Twitter, a member of the Internet Association, has become embroiled in controversy over its “shadowbanning” practice, which limits the reach of a Twitter account’s reach. Facing increasing pressure from lawmakers, Twitter chief executive Jack Dorsey agreed to testify before the House Energy and Commerce Committee on September 5 regarding his content moderation and censorship practices.

However, many tech experts, including Pai, have charged that Facebook, Google, and Twitter, also known as edge providers, have become the true gatekeepers of the Internet, which allows them to censor on a significant scale. Facebook, Google, and Twitter are edge providers, or companies that host online content and use a customer’s ISP to deliver content to that particular user. The Federal Trade Commission (FTC) regulates and polices edge providers, whereas the FCC regulates ISPs.

Pai elaborated during a speech in November 2017:

In this way, edge providers are a much bigger actual threat to an open Internet than broadband providers, especially when it comes to discrimination on the basis of viewpoint.  That might explain why the CEO of a company called Cloudflare recently questioned whether “is it the right place for tech companies to be regulating the Internet.” He didn’t offer a solution, but remarked that “what I know is not the right answer is that a cabal of ten tech executives with names like Matthew, Mark, Jack, . . . Jeff are the ones choosing what content goes online and what content doesn’t go online.

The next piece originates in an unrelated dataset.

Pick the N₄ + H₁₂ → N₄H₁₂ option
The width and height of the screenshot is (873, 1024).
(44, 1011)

Former Federal Communications Commission (FCC) Wireless Bureau Chief Fred Campbell has argued that Congress should repeal Section 230 of the Communications Decency Act, which Campbell contended in an interview with Breitbart News allows social media giants such as Twitter, Google, and Facebook to censor without legal recourse.

“They’re subject to a legislative exception that is a couple decades old, overturning a century of law. If they want to play editor, great, then comply with the laws that all of the others editors comply with and give up your special exemption,” Campbell charged.

Campbell also said, “We the people should decide whether Google and Facebook can censor and block content.”

President Donald Trump took to Twitter last week and called out giant social media companies such as Google, Facebook, and Twitter for censoring “millions” of Internet users.

“Social Media Giants are silencing millions of people,” Trump cautioned.

The president added, “Can’t do this even if it means we must continue to hear Fake News like CNN, whose ratings have suffered gravely. People have to figure out what is real, and what is not, without censorship!”